H. B.-G. C’est une question qui revêt deux réalités. L’administrateur dispose-t-il d’un temps suffisant pour analyser les dossiers et ces derniers sont-ils assez complets ? Sur l’exhaustivité tout d’abord, certains directeurs généraux, du fait de la présence d’administrateurs salariés, craignent des fuites d’information. C’est souvent sans fondement : j’ai rencontré de nombreux administrateurs salariés jouant le jeu de la confidentialité. Puis, beaucoup de groupes du CAC 40 ont des secrétaires du conseil qui ne sont pas toujours le directeur juridique et qui se consacrent à la relation avec les administrateurs, si bien que l'information est largement diffusée. Sur la question du temps, on trouve des sociétés où le conseil d’administration s’engage dans des délais rapides exigés par l'urgence des situations. En réalité, contrairement à ce que l’on peut entendre, les administrateurs prennent le temps nécessaire pour mener à bien leurs tâches. Au point même que certains ont un vrai débat avec la direction générale sur des questions de stratégie.

 

« L’avocat doit savoir à quel moment les entreprises doivent lancer les hostilités judiciaires »

 

Décideurs. Jusqu'à quel point le conseil d’administration doit-il s'impliquer et contribuer au développement de la stratégie d’entreprise ?

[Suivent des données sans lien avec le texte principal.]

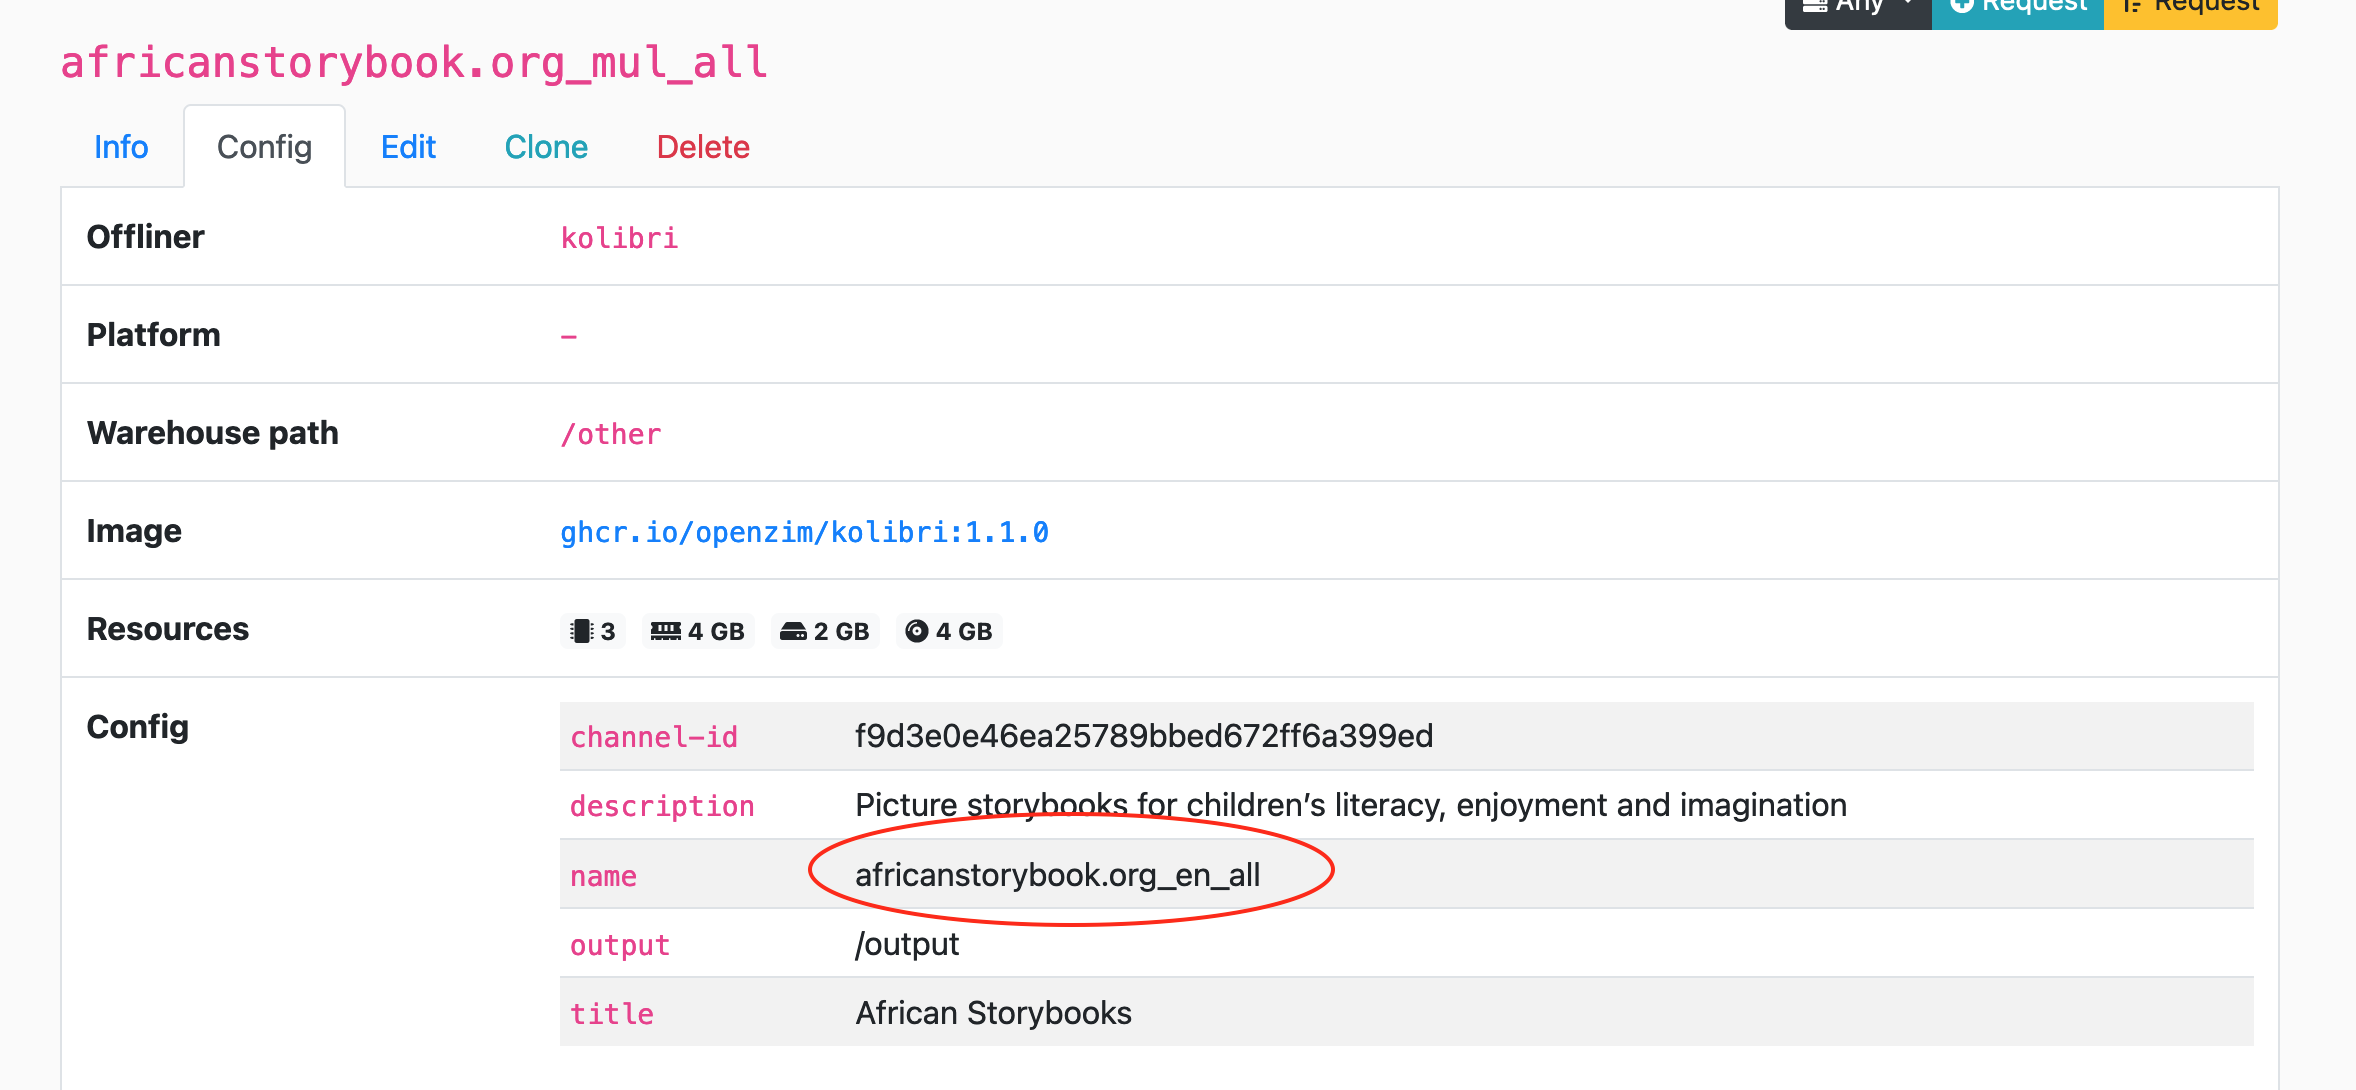
Task: Click the disc cache icon labeled 4 GB
Action: click(919, 631)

H. B.-G. Il faut tout d’abord rappeler le cadre juridique français : les administrateurs ne peuvent pas s’immiscer dans la gestion. Ils sont là pour contrôler, surveiller, certainement pas pour diriger. Ce qui ne veut pas dire qu’ils ne peuvent pas jouer un rôle fondamental, bien au contraire. On a pu le voir chez Total lorsque Thierry Desmarest a pris les rênes, immédiatement après le tragique accident de Christophe de Margerie. Les administrateurs peuvent également se voir confier des missions spéciales, comme on le constate dans certaines opérations. Le développement des comités spécialisés participe de cette évolution et implique un travail important des participants. Le comité d’audit en est un parfait exemple.

 

Décideurs. Quid du développement des pratiques participatives ? Aujourd’hui, on trouve seulement 0,4 % d’administrateurs salariés au sein des CA, là où en Allemagne, ce chiffre s’élève à 7,1 %.

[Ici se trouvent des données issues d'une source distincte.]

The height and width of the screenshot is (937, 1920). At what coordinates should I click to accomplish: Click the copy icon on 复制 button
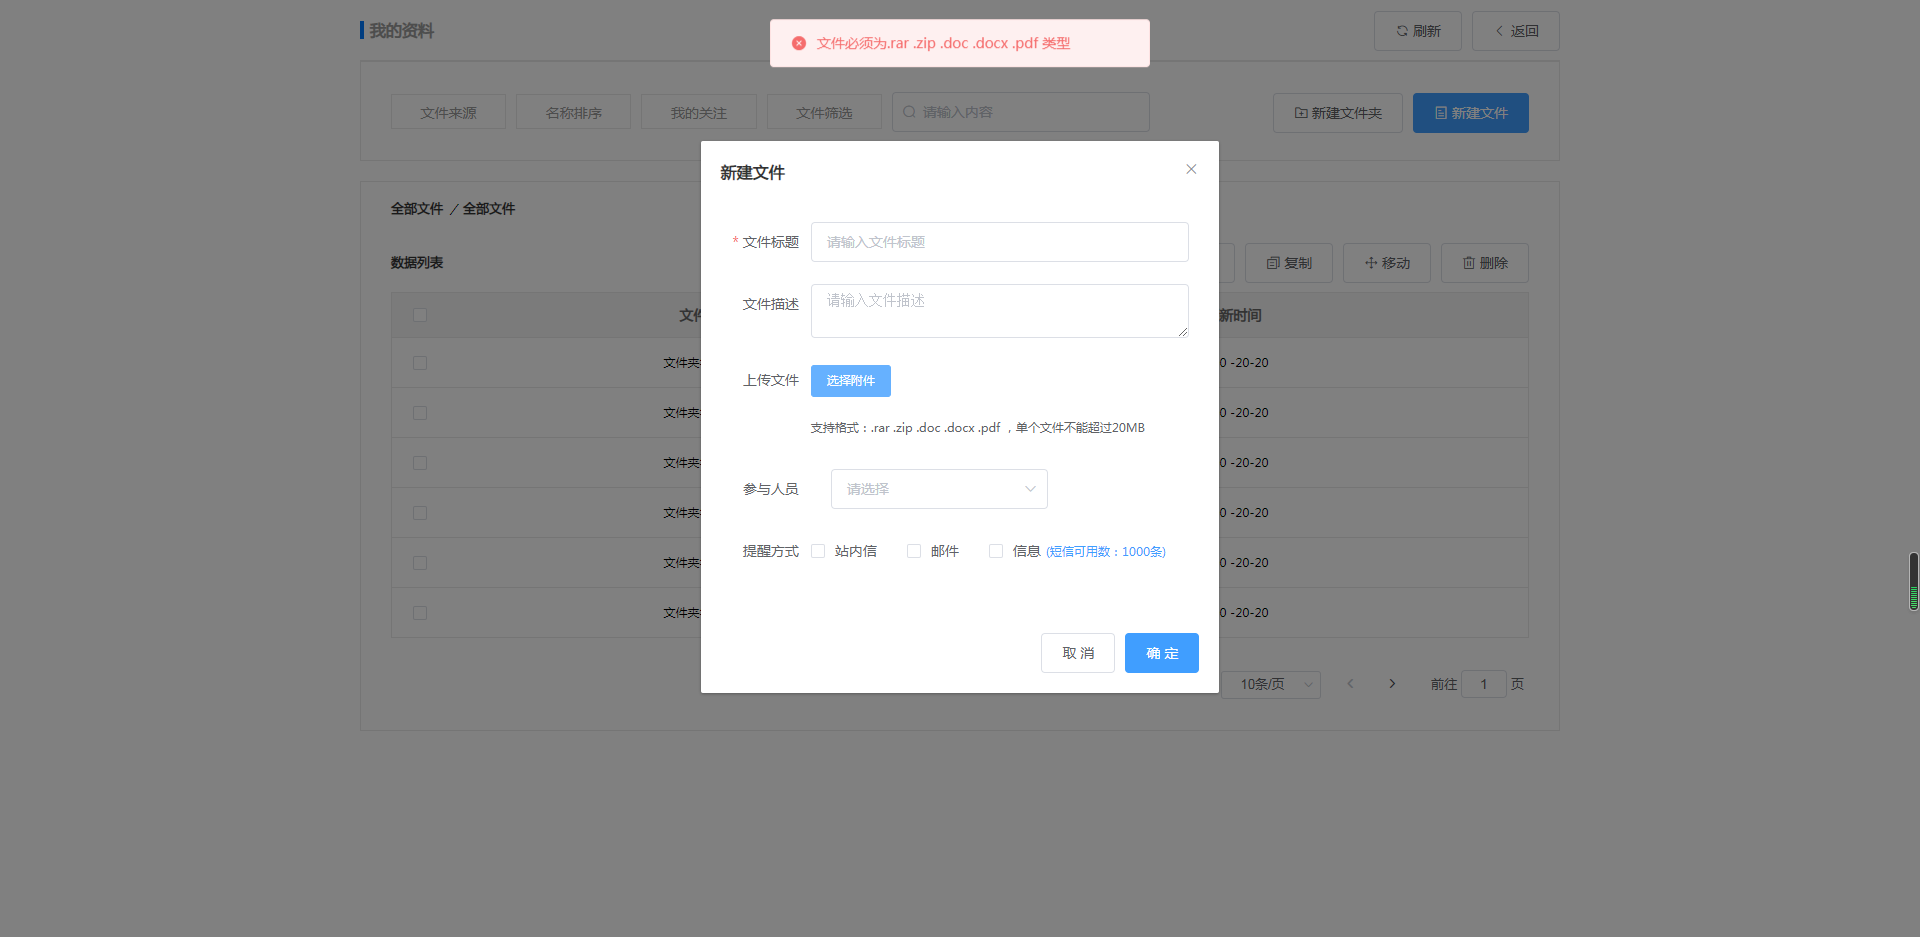pyautogui.click(x=1271, y=263)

H. B.-G. L’état d’esprit en France est particulier. L’Allemagne, elle, a connu dans l'histoire contemporaine beaucoup d’agitations politiques et sociales. Elle a finalement, après-guerre, imposé un système qui, de leur point de vue, est positif : la cogestion. Depuis 1945, les entreprises allemandes intègrent des administrateurs salariés qui ont pour certains quitté leur fonction syndicale pour être de vrais administrateurs. Ils font partie des meilleurs, et sont de vrais défenseurs de l’intérêt social. En France, notre système est fondé sur un compromis : la représentation salariée existe, mais elle conserve souvent encore une approche syndicale. On se rapproche du système allemand dans les mentalités, mais on n’y est pas encore. Le problème est avant tout culturel et non pas juridique.

 

Décideurs. Comment le cabinet accompagne-t-il ses clients sur tous ces sujets ?

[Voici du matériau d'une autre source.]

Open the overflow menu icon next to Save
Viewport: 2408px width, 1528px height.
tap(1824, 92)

H. B.-G. Le cabinet occupe un positionnement reconnu au sein des grands groupes. Nous conseillons les entreprises ou leur direction générale. Nous sensibilisons, nous préparons, nous aidons au dialogue. De même, le cabinet est présent dans la défense des intérêts des conseils d'administration ou conseils de surveillance notamment dans toutes les opérations structurantes de type fusions, offres publiques amicales ou non sollicitées. Il nous arrive aussi très souvent d’intervenir dans des cas de contentieux. Nous accompagnons les chefs d’entreprise ou les conseils d’administration ou de surveillance, sur des dossiers lourds qui induisent des conséquences financières fortes. Ce positionnement suppose plusieurs prérequis. Premièrement, de la maturité. Les clients en ont besoin. Pour ma part, j'ai connu beaucoup de ces situations depuis 1988. Dans l’affaire Peugeot en 2014, le cabinet a joué un rôle important pour rapprocher les points de vue. Tout en défendant au mieux notre client, nous avons su trouver une solution positive pour le futur de l’entreprise. Deuxièmement, il faut être familier avec les contentieux de haut niveau. L’avocat doit savoir à quel moment les entreprises doivent lancer les hostilités judiciaires. Notre réputation s’est forgée au cours des années, tout en maintenant notre indépendance et nos convictions.